I am trying to count each row in Pandas dataframe that contain two specified values, but the problem is that the values can be in any column. How can I loop the part with;
for col in con.columns:
counts += len(con[(con[col]==name1)])
...so that I have two conditions, that require name1 and name2 to exist on the same row? I would use the cross tabulation, but the dataset is way too large for that.
con = pd.read_csv("keyword connections.txt", sep="\t")
key = pd.read_csv("keyword short list.txt", sep="\t")

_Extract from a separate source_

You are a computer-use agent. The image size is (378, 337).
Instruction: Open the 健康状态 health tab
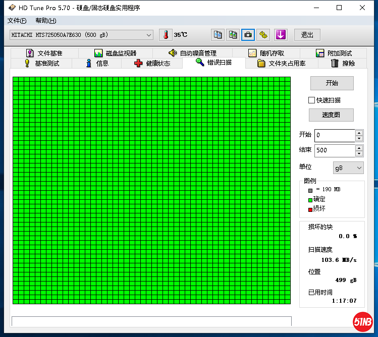(x=152, y=63)
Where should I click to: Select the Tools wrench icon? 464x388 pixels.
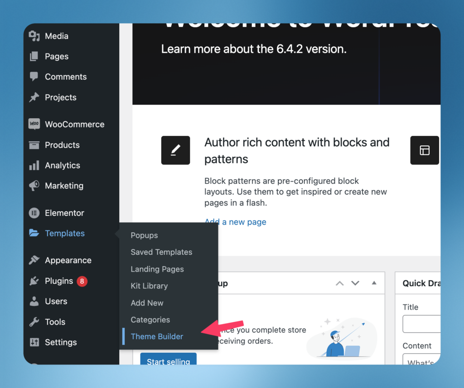34,322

text_file = open("Output.txt", "w")
i = 0
j = 0
k = 0
for i in range(0,key.size):
name1 = key.iloc[i]["Keyword"]
for j in range(0,key.size):
name2 = key.iloc[j]["Keyword"]
counts = 0
for col in con.columns:
counts += len(con[(con[col]==name1)])
text_file.write(name1+"\t"+name2+"\t"+str(counts)+"\n")
j += 1
k += 1
i += 1
text_file.close()
print(k)
Assuming this example:
col1 col2 col3
0 name1 other name2
1 other name2 other
2 name2 name1 other
3 other other other
You could use several masks built with eq
and any
and combine them with &
to perform boolean indexing:
m1 = df.eq('name1').any(axis=1)
m2 = df.eq('name2').any(axis=1)
out = df[m1 & m2]
Or, from a list of values:
names = ['name1', 'name2']
out = df[np.logical_and.reduce([df.eq(n).any(axis=1)
for n in names])]
Alternatively, you could use a set
of the wanted values and agg
:
S = {'name1', 'name2'}
out = df[df.agg(S.issubset, axis=1)]
Output:
col1 col2 col3
0 name1 other name2
2 name2 name1 other
Intermediates:
col1 col2 col3 m1 m2 m1&m2 as_set S.issubset
0 name1 other name2 True True True {name1, other, name2} True
1 other name2 other False True False {other, name2} False
2 name2 name1 other True True True {name1, other, name2} True
3 other other other False False False {other} False